One of my first contributions involved the pandas library. It was a very minor edit to the code that made use of defaultdict instead of the default Python dictionary. However, making that pull request—and eventually pushing it through until merge—taught me a lot about optimization pull requests. When my PR was made public, one of the reviewers requested me to run a test to prove just how optimal my code would be. I was glad that my PR was reviewed, but at the same time daunted by this task. After a bit of research, I came up with my first primitive approach:

test_dict = {}
test_defaultdict = defaultdict(dict)
dict_time = []
defaultdict_time = []

for _ in range(10000):
    start_time = time.time()
    test_lst = [test_dict.get(x, {}) for x in range(1000)]
    dict_time.append(time.time() - start_time)

for _ in range(10000):
    start_time = time.time()
    test_lst = [test_defaultdict[x] for x in range(1000)]
    defaultdict_time.append(time.time() - start_time)

print(sum(dict_time)/len(dict_time))
print(sum(defaultdict_time)/len(defaultdict_time))

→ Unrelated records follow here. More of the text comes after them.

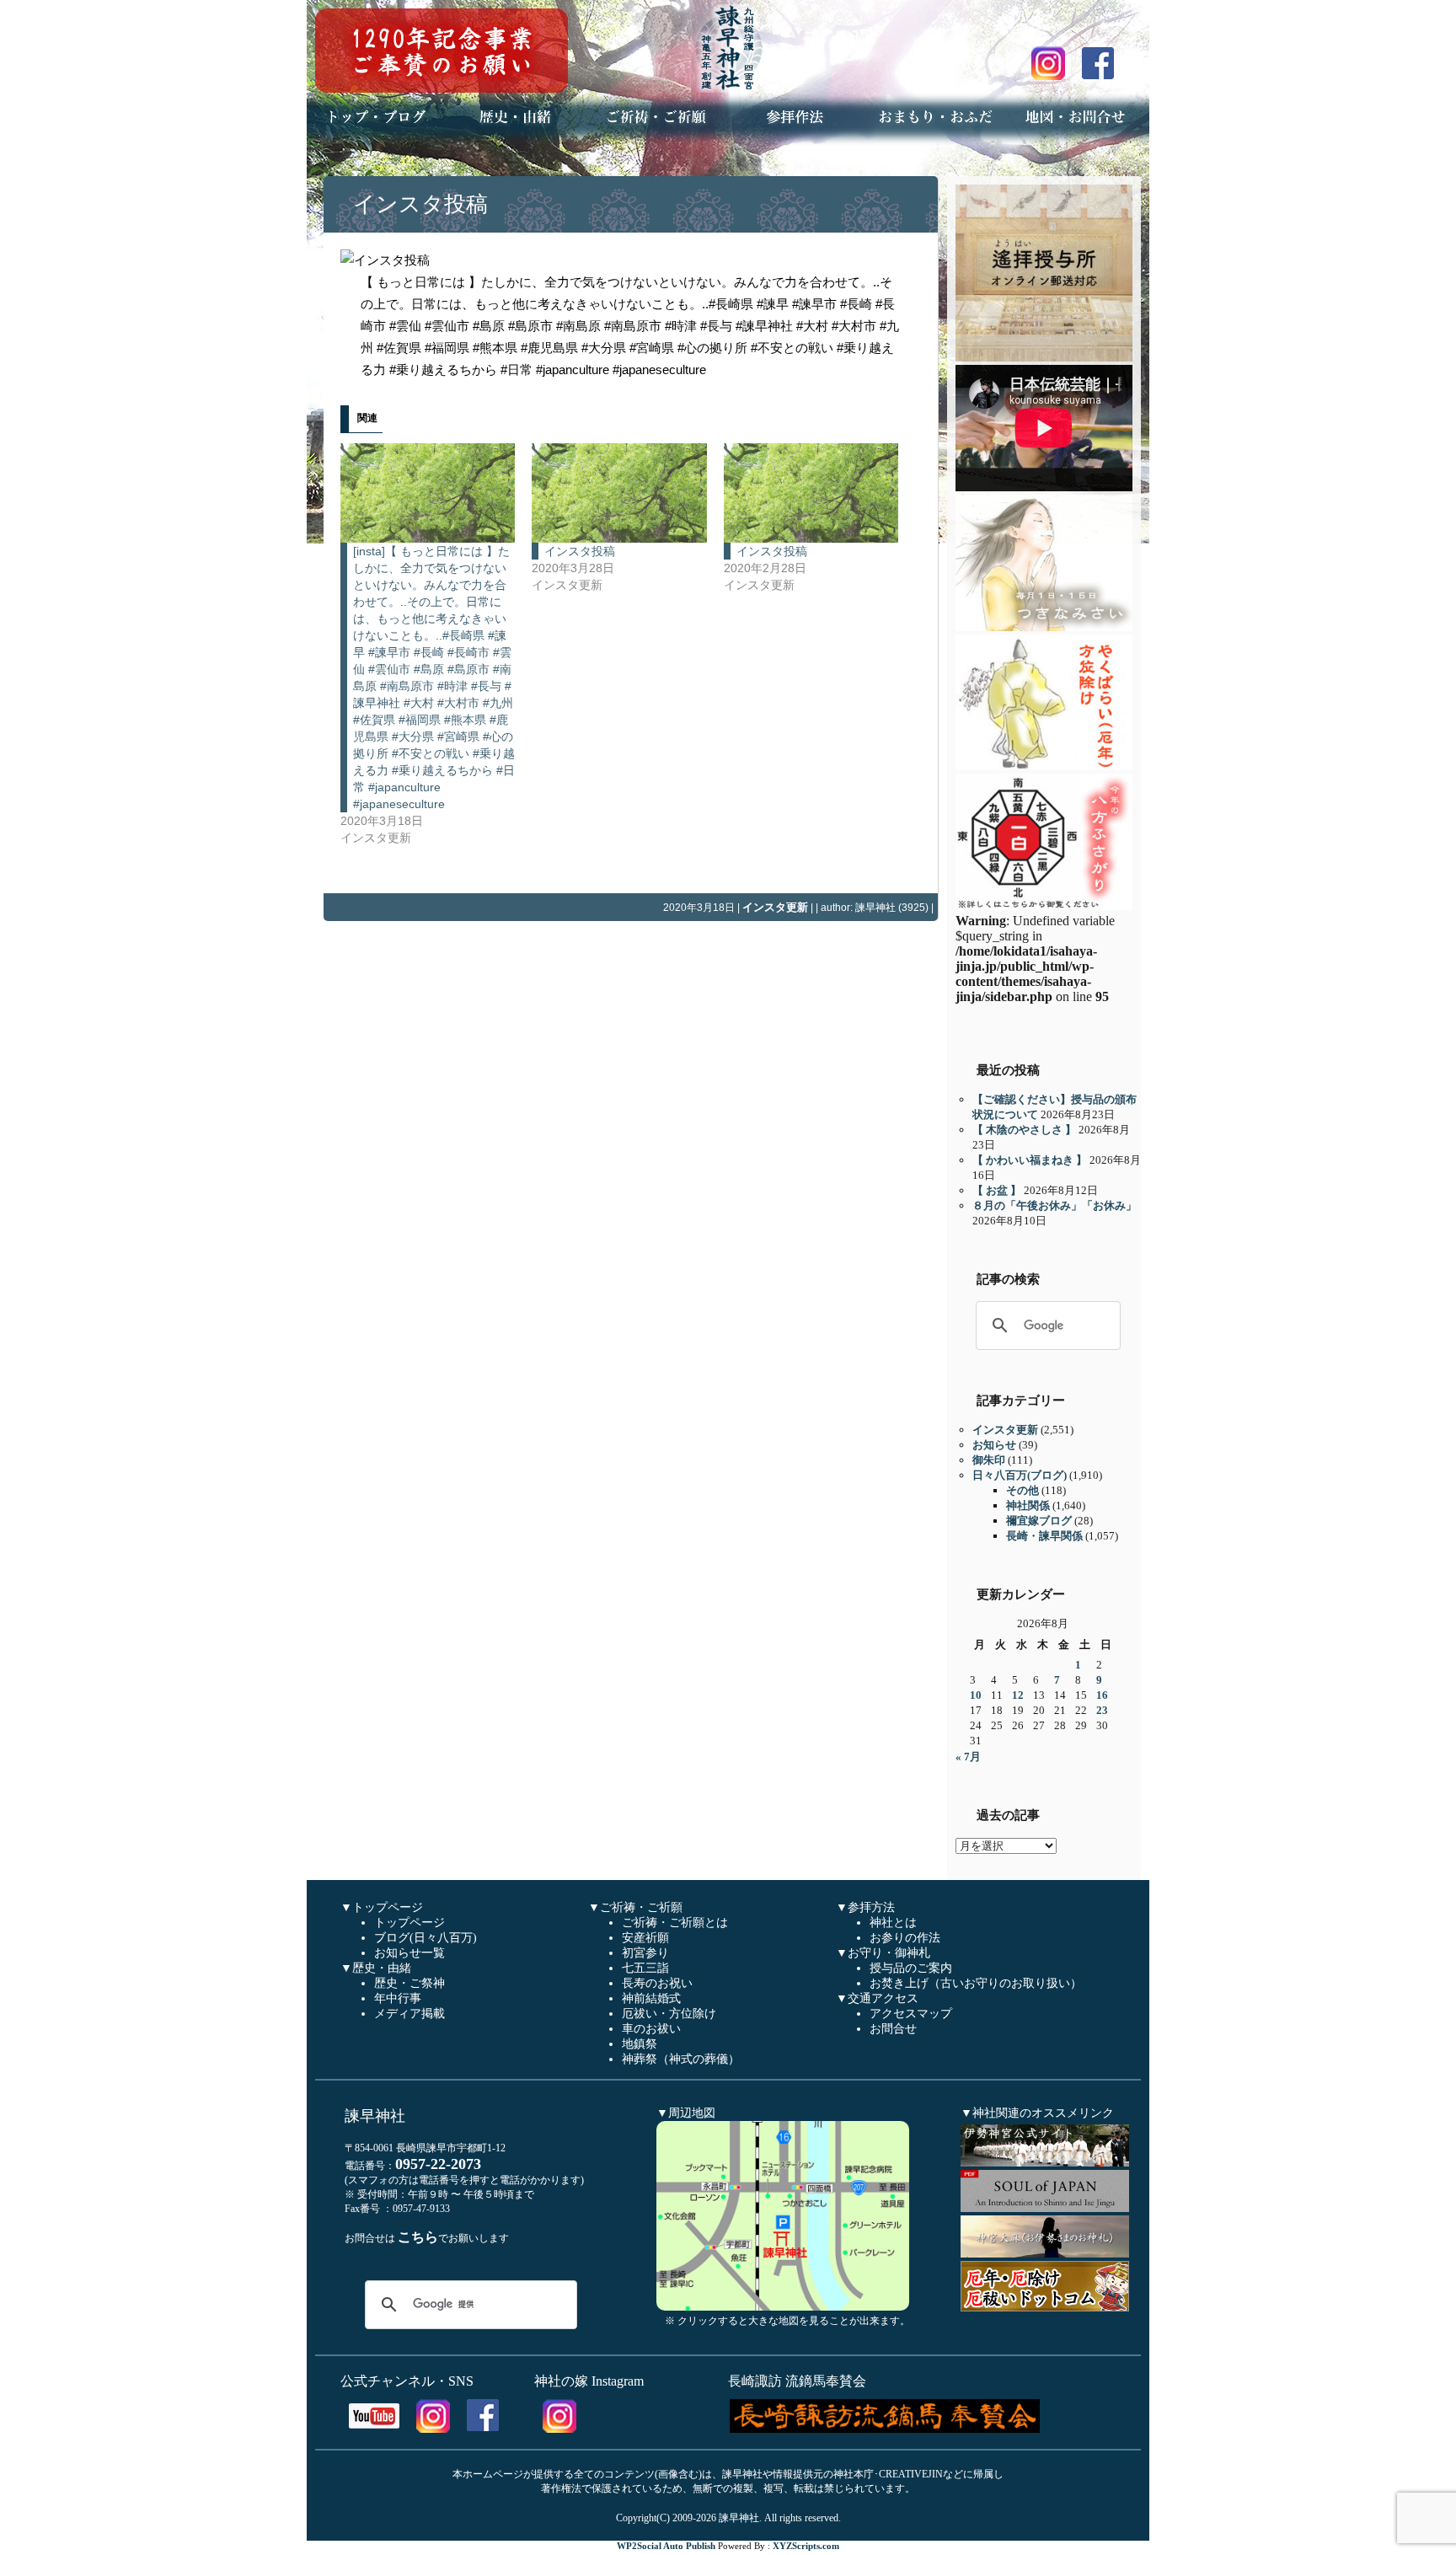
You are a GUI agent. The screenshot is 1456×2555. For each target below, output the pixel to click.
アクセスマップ (911, 2013)
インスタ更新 (775, 907)
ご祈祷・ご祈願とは (675, 1922)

This returned the following result:

0.000193774962425 
9.86933469772e-05 

This proved that the performance boost was indeed there. To this point, the reviewers agreed, yet the guided me to use the timeit feature instead to prove my point with a plausible input. This was my second attempt at the tasks given their feedback:

FACTOR, DIM = 0.1, 10000

data = {f'col {i}': 
        {f'index {j}': 'val' for j in random.sample(range(DIM), int(FACTOR * DIM))} 
        for i in range(DIM)} # randomly populate nested dictionary

defaultdict_data = defaultdict(dict, data) # equivalent data in defaultdict

def _from_nested_dict(data): # original method
    new_data = {}
    for index, s in data.items():
        for col, v in s.items():
            new_data[col] = new_data.get(col, {})
            new_data[col][index] = v
    return new_data

def _from_nested_dict_PR(data): # PR
    new_data = defaultdict(dict)
    for index, s in data.items():
        for col, v in s.items():
            new_data[col][index] = v
    return new_data

Running a timeit returned the following result:

>>> %timeit _from_nested_dict(data)
6.99 s ± 33.9 ms per loop (mean ± std. dev. of 7 runs, 1 loop each)
>>> %timeit _from_nested_dict_PR(defaultdict_data)
4.88 s ± 32 ms per loop (mean ± std. dev. of 7 runs, 1 loop each)

This was better, as it directly proved that my PR optimized performance in the context of the function in question, instead of dealing with the more general question of dict versus defaultdict.

After this PR was merged into master, I got a better sense of what optimizing code entailed and what the expectations were from the point of view of the project maintainers. It was also great to learn how to tangibly measure code performance via timeit, which is something that I did not know about previousely.

Optimization is not the only way to contribute to source code: my attempts have included adding robust dtype check for arguments, adding a TensorFlow model such as resnext to the official list of models, and a few more. Making contributions to source code definitely feels more difficult than editing docstrings, for instance, but I’m hoping that with more practice and experience, spotting errors and rooms for improvement will come more naturally.

Conclusion

Making open source contributions is not easy, but it is also not impossible. In fact, I would say that anyone who is determined to parse through code and comments can make a good pull request, however small the edit may be. I’m definitely in the process of learning about open source contributions, especially when it comes to reviewing code and adding features, but I hope to contribute what I can as a student and individual developer. After all, it feels good to know that there is at least a drop of my sweat involved in the statement import tensorflow as tf.

If anything, it is my hope that this post will also inspire you to contribute to open source; after all, collective intelligence is what makes open source projects so cool.